Description of the task> Quote the rows below word for word, leaving out the pictures.

Page and screen pointing data:
==============================

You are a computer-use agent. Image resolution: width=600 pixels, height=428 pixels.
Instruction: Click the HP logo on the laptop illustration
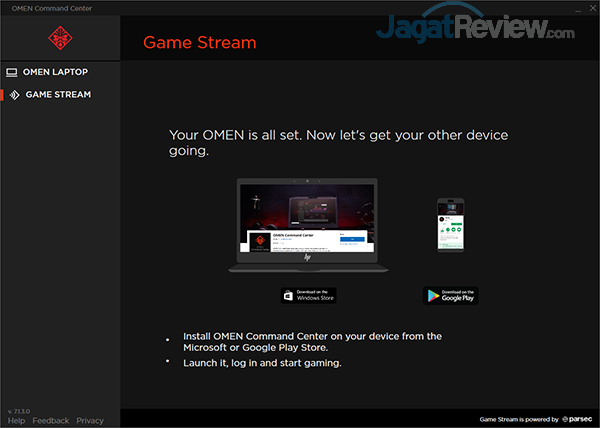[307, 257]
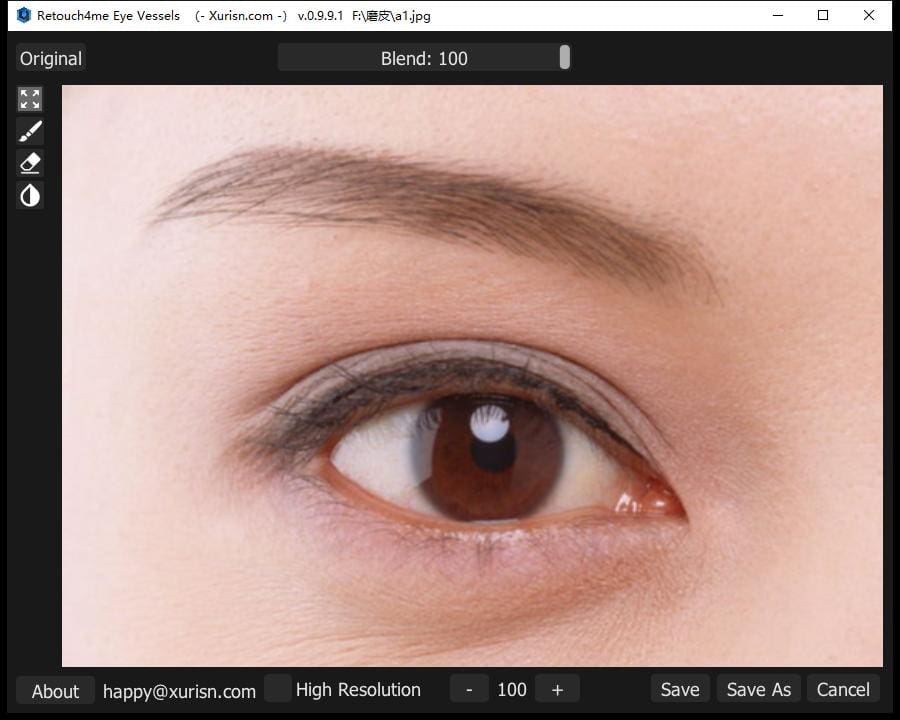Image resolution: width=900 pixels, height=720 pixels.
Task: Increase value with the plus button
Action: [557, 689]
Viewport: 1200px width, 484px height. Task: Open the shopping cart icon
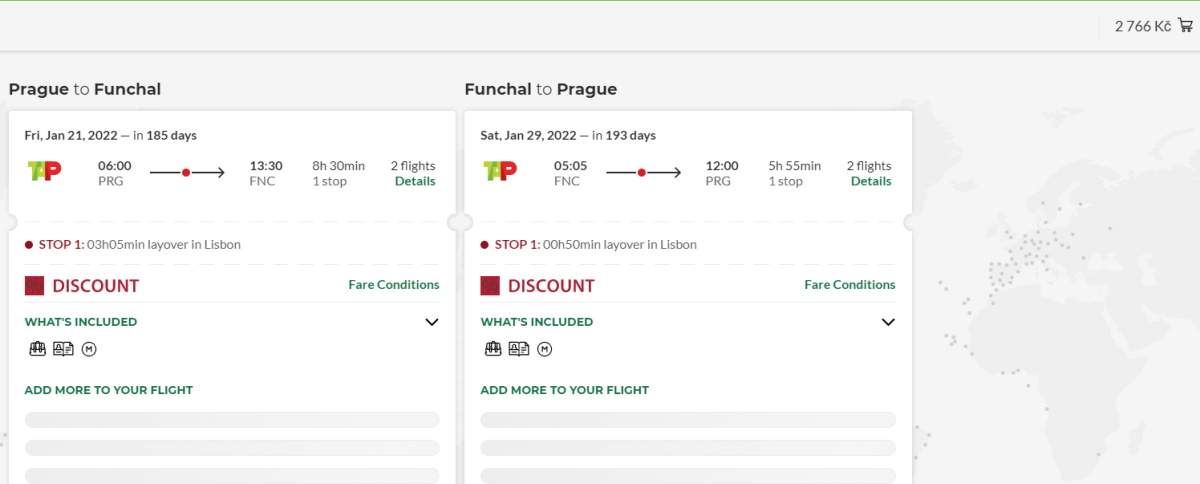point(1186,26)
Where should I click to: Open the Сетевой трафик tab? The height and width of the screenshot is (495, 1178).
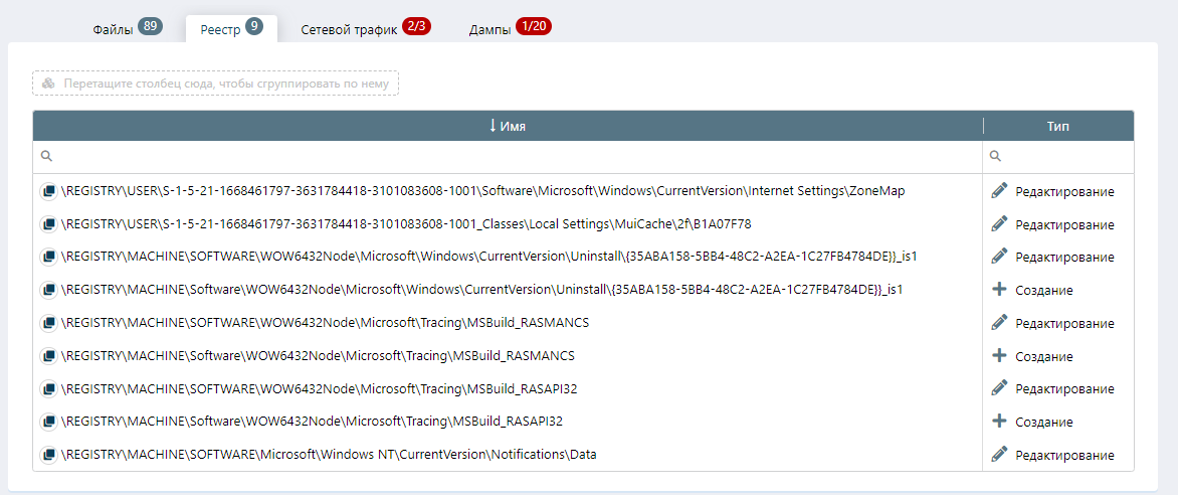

==============================

Solution for this exercise>
You are a computer-use agent. Image resolution: width=600 pixels, height=428 pixels.
Instruction: Click the HP logo on the laptop illustration
[307, 257]
Image resolution: width=900 pixels, height=720 pixels.
Task: Increase value with the plus button
Action: [557, 689]
Viewport: 1200px width, 484px height. Task: Open the shopping cart icon
point(1186,26)
Where should I click to: Open the Сетевой трафик tab? The height and width of the screenshot is (495, 1178).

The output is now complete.